Practical next steps:
- Pull together your current loan statements and identify the effective annual rate on each facility.
- Add up your total monthly debt repayments and compare that to your average monthly revenue.
- If debt repayments are consuming more than 20–25% of revenue, that's a signal to act.
- Speak to a CFP for a debt audit — or at minimum, run a quick eligibility check to see what refinancing options exist in the current market.
Funding Fred's 2 min check connects Australian SMEs with selected specialist finance partners across unsecured loans and merchant cash advances from $5k to $7.5m. No hard check to start. No obligation to proceed. It takes less time than reading this article.
Check Eligibility Now — Business Funding. Made Simple.
Next steps for how a certified financial planner can help you refinance expensive business debt
Knowing how a certified financial planner can help you refinance expensive business debt is the first step toward actually doing something about it. The process isn't complicated when broken into clear stages: audit your debt, model your options, compare lenders, negotiate terms, and implement the plan in the right sequence.
The cost of a CFP engagement is almost always recovered quickly if you're carrying significant high-interest debt. And the alternative — staying in expensive facilities because the process feels overwhelming — is far more costly over time.
If you're an Australian business owner carrying debt that's eating into your cash flow, start with a clear picture of what it's actually costing you.
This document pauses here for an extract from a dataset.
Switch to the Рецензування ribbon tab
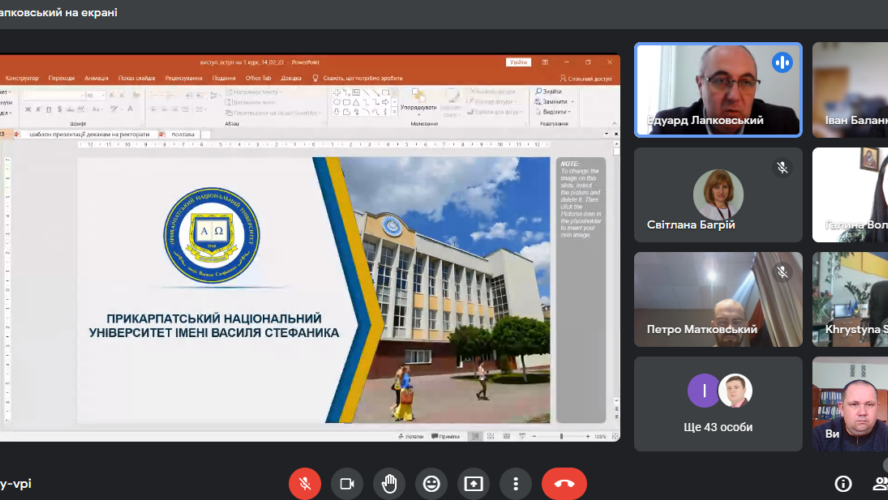[183, 78]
Then get a professional to help you find a better path. And while you're doing that, a fast eligibility check through Funding Fred gives you real market options — Fast Decision, Smart Matching, Flexible Criteria — with no hard check to start.
Further reading
Frequently asked questions
What Does a Certified Financial Planner Actually Do for Business Debt?
A CFP doesn't just tell you to "get a cheaper loan." They map your entire debt position, model the real cost of each facility, and build a refinancing strategy that fits your cash flow — not just your current balance.
Can a CFP Help Me Refinance My Business Loans to Lower Interest Rates?
Yes — and this is one of the clearest ways a CFP adds value. By identifying which facilities carry the highest effective rates and matching them to lower-cost alternatives, a CFP can materially reduce your total interest burden.
What's the Difference Between a CFP and a Business Accountant for Debt Help?
A business accountant focuses on compliance, tax, and historical reporting. A CFP focuses on forward-looking financial strategy — including debt structure, cash flow planning, and investment decisions. For refinancing, you need the CFP's skill set.
How Much Does It Cost to Hire a CFP for Business Debt Refinancing?
In Australia, a CFP engagement focused on business debt refinancing typically costs between $2,000 and $6,000 for a project-based scope. Ongoing advisory retainers run higher. Some CFPs charge hourly ($300–$500/hr is common for experienced practitioners).
How Long Does It Take to Refinance Business Debt With a CFP?
The CFP's advisory work — auditing debt, building models, identifying options — typically takes two to four weeks. The actual refinancing settlement depends on the product chosen.
How Do CFPs Negotiate Better Terms With Lenders?
CFPs negotiate from a position of preparation. They arrive with a financial model, a clear debt summary, and a documented case for why the business is a sound credit risk. That's very different from a business owner walking in with a pile of bank statements.
Written by
The Funding Fred Editorial Team creates plain-English guides to help business owners understand funding options, eligibility, and application readiness before they compare finance options.